Dems Lampoon Romney, Defend Obama on First Night of Convention
(CHARLOTTE, N.C.) -- Democrats defended President Obama as a man who is "betting on the American worker" and lampooned Mitt Romney as someone "who is betting on a Bermuda shell corporation" on the opening night of their presidential convention Tuesday night.
They defended Obama as a president who saved the country from a depression and ridiculed Romney as someone "whose money needs a passport."
The Democrats cheered and applauded a series of speakers who rallied around the president, while a new poll indicated that Obama needs the help because his support has plunged among women voters.
On a night that Democrats hoped to reignite voters' ardor as the presidential race enters its home stretch, Obama finds himself up against a series of difficult hurdles.
Obama's personal popularity has dropped seven percentage points since April, according to an ABC News/Washington Post poll released Tuesday night.

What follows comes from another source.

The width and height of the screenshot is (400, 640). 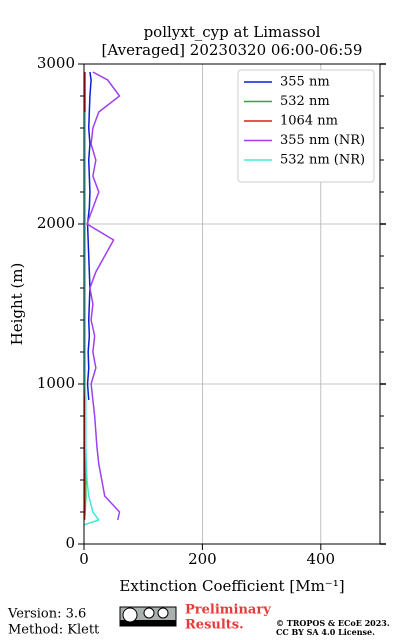 I want to click on legend-label: 1064 nm, so click(x=309, y=122).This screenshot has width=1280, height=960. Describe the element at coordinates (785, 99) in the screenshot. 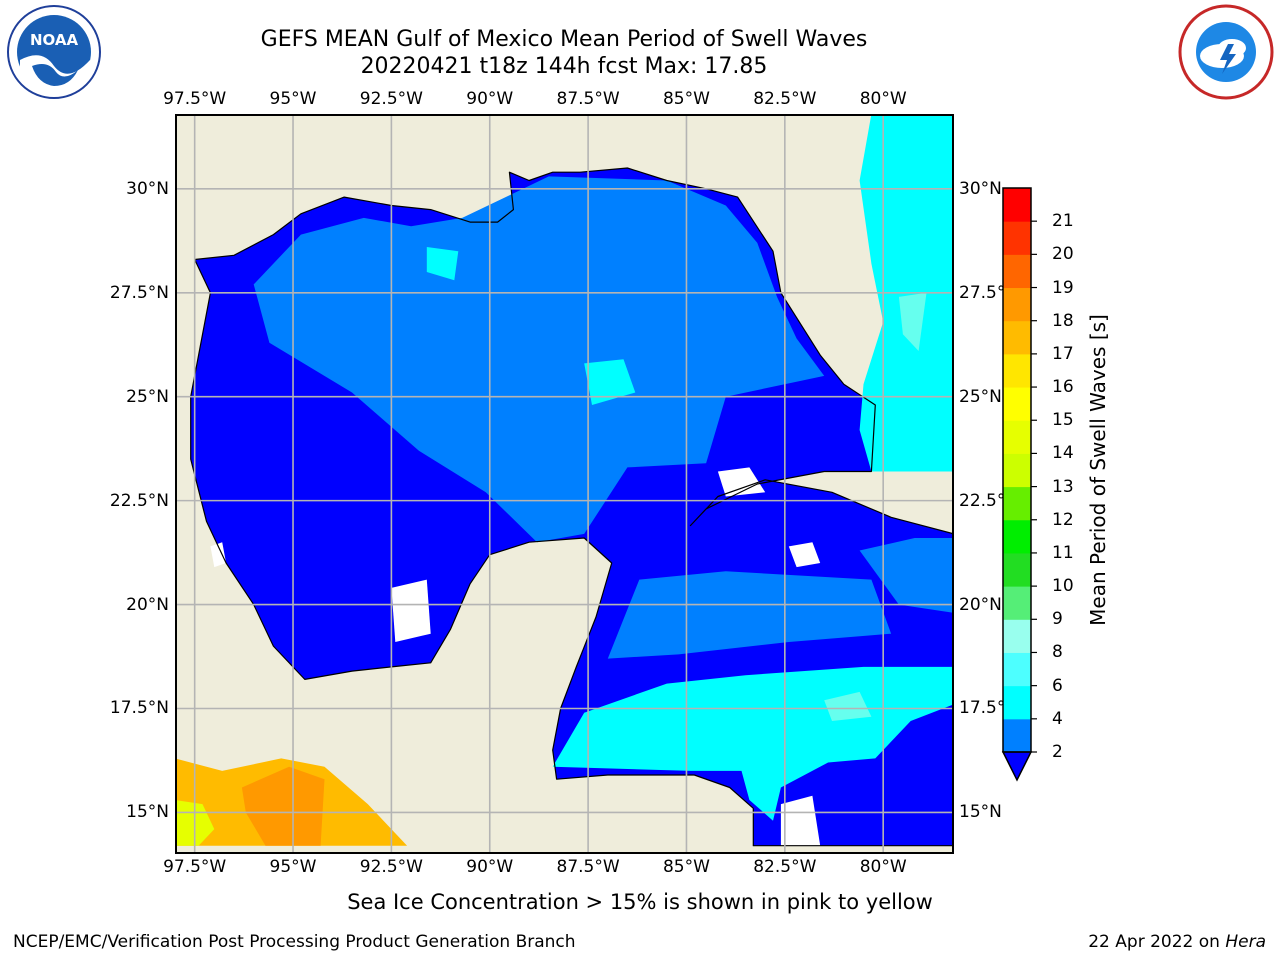

I see `lon-tick-top-6: 82.5°W` at that location.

The decline has occurred entirely among women voters, a core constituency and one which he has courted in recent weeks by accusing his Republican challengers of carrying out a "war on women."
For the first time since taking office, more women rated the president unfavorable than favorable, according to the poll.
Obama's much more popular wife, first lady Michele Obama, addressed the convention and the nation Tuesday night in a primetime speech that targeted women voters.
Inside the convention center in Charlotte, N.C., Democrats celebrated Obama as their champion and portrayed Romney as an out-of-touch millionaire who would be bad for the economy and detrimental to women.
A frequent refrain was Romney's opposition to the bailout of the U.S. auto industry.
"Whose leadership, whose judgment, whose values do you want in the White House when that crisis lands like a thud on the Oval Office desk?" asked Chicago mayor and former Obama chief of staff Rahm Emanuel. "A person who said in four words, 'Let Detroit go bankrupt,' or a president who had another four words, 'Not on my watch.'"
Keynote speaker San Antonio Mayor Julian Castro, the youngest mayor of a major American city, said Romney "quite simply, doesn't get" the challenges faced by average Americans in a difficult economy.
"Republicans tell us that if the most prosperous among us do even better, that somehow the rest of us will too. Folks … we've heard that before," Castro said.
Former Ohio Governor Ted Strickland drew howls with his pointed barbs at Romney and his economic history.
"If Mitt was Santa Claus, he'd fire the reindeer and outsource the elves," Strickland said.
"Mitt Romney has so little economic patriotism that even his money needs a passport. It summers on the beaches of the Cayman Islands and winters on the slopes of the Swiss Alps," was another Strickland zinger. "My friends, any man who aspires to be our president should keep both his treasure and his heart in the United States of America."
He added, "Barack Obama is betting on the American worker. Mitt Romney is betting on a Bermuda shell corporation."
Perhaps the most damning attack on Romney came from Sen. Ted Kennedy, who died in 2009.
Delegates were thrilled when the convention showed footage of a 1994 Massachusetts Senate debate between Kennedy and Romney, a race that Kennedy won. During the debate Kennedy calls himself pro-choice and Romney "multiple choice." Romney today is opposed to abortion.
Kennedy pummels Romney on the issue of health care during the debate, and later in a reference to Romney's reputation for changing his position, Kennedy declares in the video, "Give him two more weeks and he might vote for me."
Tuesday night's speakers, Castro and the first lady, were picked to target two decisive Democratic voting blocks, women and Hispanics.
Castro credits Obama with saving the country from financial ruin four years ago, a direct response to Romney's latest line of attack, asking voters if they're better off today than they were four years ago.
"Four years ago, America stood on the brink of a depression. Despite incredible odds and united Republican opposition, our president took action. And now we've seen 4.5 million new jobs," Castro said.
Castro said voters have to choose between a country "where the middle class pays more, so that millionaires can pay less ... Or a country where everybody pays their fair share."
Despite the rhetoric and applause, Democrats on the floor conceded the convention lacked the electricity of four years ago when Obama made history as the first black man to nominated for president and promised hope and change.
"It feels different," said Kooch Jacobus, a delegate from Albuquerque, N.M., who was at the 2008 convention. "Then it was hope and change and now reality has hit us. "
Jacobus said that feeling of 2008 was something she hoped would have been recreated, but said that it has not yet.
Another delegate pointed out delegates on their iPhones, iPads and shook their head at observing one delegate sleeping. The delegate says that would never happen in 2008, even on a first night of speeches, because people were much more fired up then.